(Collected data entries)
※

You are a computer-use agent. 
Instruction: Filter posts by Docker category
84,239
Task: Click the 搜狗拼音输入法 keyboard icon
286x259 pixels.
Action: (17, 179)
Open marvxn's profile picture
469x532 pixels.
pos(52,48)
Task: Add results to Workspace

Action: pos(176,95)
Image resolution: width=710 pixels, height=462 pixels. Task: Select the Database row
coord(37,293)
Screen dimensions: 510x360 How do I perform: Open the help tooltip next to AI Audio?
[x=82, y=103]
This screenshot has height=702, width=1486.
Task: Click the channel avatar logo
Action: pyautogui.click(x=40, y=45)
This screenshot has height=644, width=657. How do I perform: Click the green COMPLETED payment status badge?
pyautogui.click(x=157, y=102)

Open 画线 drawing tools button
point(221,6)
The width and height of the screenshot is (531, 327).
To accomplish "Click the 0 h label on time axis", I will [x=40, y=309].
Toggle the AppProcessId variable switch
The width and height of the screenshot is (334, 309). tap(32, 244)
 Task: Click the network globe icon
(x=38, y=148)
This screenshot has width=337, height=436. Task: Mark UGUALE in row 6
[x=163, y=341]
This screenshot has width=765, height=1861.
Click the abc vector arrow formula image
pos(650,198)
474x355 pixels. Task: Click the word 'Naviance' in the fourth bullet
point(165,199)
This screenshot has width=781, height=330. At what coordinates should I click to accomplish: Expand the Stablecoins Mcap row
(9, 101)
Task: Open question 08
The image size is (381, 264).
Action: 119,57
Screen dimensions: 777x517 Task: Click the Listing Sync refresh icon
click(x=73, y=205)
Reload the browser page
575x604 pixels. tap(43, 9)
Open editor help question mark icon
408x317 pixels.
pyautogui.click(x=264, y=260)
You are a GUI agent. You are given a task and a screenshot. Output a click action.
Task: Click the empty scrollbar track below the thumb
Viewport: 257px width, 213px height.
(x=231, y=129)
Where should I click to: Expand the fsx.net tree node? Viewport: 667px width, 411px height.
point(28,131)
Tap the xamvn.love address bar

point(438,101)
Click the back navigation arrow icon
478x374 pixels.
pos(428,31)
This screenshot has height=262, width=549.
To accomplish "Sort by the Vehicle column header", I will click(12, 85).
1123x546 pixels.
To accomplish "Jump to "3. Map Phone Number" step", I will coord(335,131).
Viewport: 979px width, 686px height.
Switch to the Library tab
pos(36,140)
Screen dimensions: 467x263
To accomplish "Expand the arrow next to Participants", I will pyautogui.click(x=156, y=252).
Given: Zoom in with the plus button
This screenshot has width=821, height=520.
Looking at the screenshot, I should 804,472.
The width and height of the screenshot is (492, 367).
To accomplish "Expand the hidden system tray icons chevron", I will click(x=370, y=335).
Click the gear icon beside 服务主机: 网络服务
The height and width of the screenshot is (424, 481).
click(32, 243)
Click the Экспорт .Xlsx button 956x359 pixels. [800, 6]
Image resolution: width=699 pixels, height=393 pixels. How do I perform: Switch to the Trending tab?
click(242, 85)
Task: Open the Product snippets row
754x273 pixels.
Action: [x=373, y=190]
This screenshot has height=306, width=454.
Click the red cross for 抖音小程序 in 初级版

※

WHAT YOU SHOULD DO: Nothing but an exact transcription of the records is expected.

YOUR RESPONSE:
You are a computer-use agent. 
Instruction: Filter posts by Docker category
84,239
Task: Click the 搜狗拼音输入法 keyboard icon
286x259 pixels.
Action: (17, 179)
Open marvxn's profile picture
469x532 pixels.
pos(52,48)
Task: Add results to Workspace

Action: pos(176,95)
Image resolution: width=710 pixels, height=462 pixels. Task: Select the Database row
coord(37,293)
Screen dimensions: 510x360 How do I perform: Open the help tooltip next to AI Audio?
[x=82, y=103]
This screenshot has height=702, width=1486.
Task: Click the channel avatar logo
Action: pyautogui.click(x=40, y=45)
This screenshot has height=644, width=657. How do I perform: Click the green COMPLETED payment status badge?
pyautogui.click(x=157, y=102)

Open 画线 drawing tools button
point(221,6)
The width and height of the screenshot is (531, 327).
To accomplish "Click the 0 h label on time axis", I will [x=40, y=309].
Toggle the AppProcessId variable switch
The width and height of the screenshot is (334, 309). tap(32, 244)
 Task: Click the network globe icon
(x=38, y=148)
This screenshot has width=337, height=436. Task: Mark UGUALE in row 6
[x=163, y=341]
This screenshot has width=765, height=1861.
Click the abc vector arrow formula image
pos(650,198)
474x355 pixels. Task: Click the word 'Naviance' in the fourth bullet
point(165,199)
This screenshot has width=781, height=330. At what coordinates should I click to accomplish: Expand the Stablecoins Mcap row
(9, 101)
Task: Open question 08
The image size is (381, 264).
Action: 119,57
Screen dimensions: 777x517 Task: Click the Listing Sync refresh icon
click(x=73, y=205)
Reload the browser page
575x604 pixels. tap(43, 9)
Open editor help question mark icon
408x317 pixels.
pyautogui.click(x=264, y=260)
You are a GUI agent. You are given a task and a screenshot. Output a click action.
Task: Click the empty scrollbar track below the thumb
Viewport: 257px width, 213px height.
(x=231, y=129)
Where should I click to: Expand the fsx.net tree node? Viewport: 667px width, 411px height.
point(28,131)
Tap the xamvn.love address bar

point(438,101)
Click the back navigation arrow icon
478x374 pixels.
pos(428,31)
This screenshot has height=262, width=549.
To accomplish "Sort by the Vehicle column header", I will click(12, 85).
1123x546 pixels.
To accomplish "Jump to "3. Map Phone Number" step", I will coord(335,131).
Viewport: 979px width, 686px height.
Switch to the Library tab
pos(36,140)
Screen dimensions: 467x263
To accomplish "Expand the arrow next to Participants", I will pyautogui.click(x=156, y=252).
Given: Zoom in with the plus button
This screenshot has width=821, height=520.
Looking at the screenshot, I should 804,472.
The width and height of the screenshot is (492, 367).
To accomplish "Expand the hidden system tray icons chevron", I will click(x=370, y=335).
Click the gear icon beside 服务主机: 网络服务
The height and width of the screenshot is (424, 481).
click(32, 243)
Click the Экспорт .Xlsx button 956x359 pixels. [800, 6]
Image resolution: width=699 pixels, height=393 pixels. How do I perform: Switch to the Trending tab?
click(242, 85)
Task: Open the Product snippets row
754x273 pixels.
Action: [x=373, y=190]
This screenshot has height=306, width=454.
Click the red cross for 抖音小程序 in 初级版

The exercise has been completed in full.